Saturday, November 13, 2004

Managing Technology Chaos

So now you have staff PCs attached to an internal network (intranet) that becomes more complicated everyday. Staff can surf the Internet, send email and instant message people to their little heart's content. You have an Internet presence with a web site. You're implementing various software applications for improving productivity, so clients are served more efficiently. Oh, and you have ancillary business partners using your network infrastructure to increase profitability for all organizations. To make things even more chaotic, your organization has several technology vendors providing services and products. Oops, you recently had a security breach on your network which potentially exposed sensitive information. Are you dizzy yet?

Relax. Take a deep breath. Say to yourself, "I love you and this too soon shall pass". This works better than counting to 10.

You are not alone. Many organizations are experiencing this same situation. Using technology to accomplish more with less staff and financial resources is the current mantra for all organizations, including the big boys and girls.

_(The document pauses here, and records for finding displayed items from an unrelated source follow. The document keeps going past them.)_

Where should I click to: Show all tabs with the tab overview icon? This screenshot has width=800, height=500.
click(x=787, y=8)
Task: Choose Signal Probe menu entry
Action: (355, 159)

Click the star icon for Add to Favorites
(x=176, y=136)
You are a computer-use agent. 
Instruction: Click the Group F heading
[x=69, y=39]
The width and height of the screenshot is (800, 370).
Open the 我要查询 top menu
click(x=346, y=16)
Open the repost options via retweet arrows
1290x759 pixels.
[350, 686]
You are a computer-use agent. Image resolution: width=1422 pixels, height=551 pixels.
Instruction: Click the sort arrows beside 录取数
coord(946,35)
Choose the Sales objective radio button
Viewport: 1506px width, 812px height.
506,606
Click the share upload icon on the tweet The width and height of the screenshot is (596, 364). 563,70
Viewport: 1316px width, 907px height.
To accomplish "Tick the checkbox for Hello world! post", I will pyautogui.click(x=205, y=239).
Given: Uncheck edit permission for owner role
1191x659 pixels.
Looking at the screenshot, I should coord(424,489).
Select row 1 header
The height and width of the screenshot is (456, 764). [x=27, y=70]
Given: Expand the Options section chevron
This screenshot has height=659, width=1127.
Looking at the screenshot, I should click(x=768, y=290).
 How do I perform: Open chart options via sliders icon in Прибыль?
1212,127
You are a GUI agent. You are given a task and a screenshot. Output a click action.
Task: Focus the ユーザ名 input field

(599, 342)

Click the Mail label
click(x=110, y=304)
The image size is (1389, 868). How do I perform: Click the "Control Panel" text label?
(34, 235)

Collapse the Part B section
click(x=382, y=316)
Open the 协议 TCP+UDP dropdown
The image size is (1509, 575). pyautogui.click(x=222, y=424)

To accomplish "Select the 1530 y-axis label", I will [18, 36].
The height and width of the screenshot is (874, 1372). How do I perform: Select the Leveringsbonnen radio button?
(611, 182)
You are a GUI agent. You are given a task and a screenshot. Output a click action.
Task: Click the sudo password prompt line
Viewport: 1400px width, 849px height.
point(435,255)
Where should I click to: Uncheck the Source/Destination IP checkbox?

How are the big boys and girls managing technology chaos?
Outsourcing technology has been a proven cost effective solution. In 1994 JP Morgan (now called JPMChase) contracted with IBM to perform a business analysis. The analysis indicated that JP Morgan spent 25% of its operating budget on in-house technology implementation and support [staff]. In 1995 all eyes were on JP Morgan when it established a "pinnacle alliance" to outsource all technology to 5 major technology players. Computer Sciences Corporation was assigned as the lead organization for the other outsourcing partners. The 7 year "pinnacle alliance" experiment proved to be fabulous outsourcing success.

Outsourcing allows an organization to utilize technology to focus on its core mission, without the high expense of information technology staff. This usually requires multiple vendors providing different technology products and services. Learning from the JP Morgan experiment, one "lead" vendor should be tasked with managing all the other technology vendors. The lead vendor is then responsible for reigning in and managing all other entities assosciated with providing technology solutions. The lead vendor will develop procedures and methodologies for managing the entire technology infrastructure. This also creates an efficient single reporting entity to the organization, eliminating finger pointing between vendors, while establishing controls for managing technology chaos.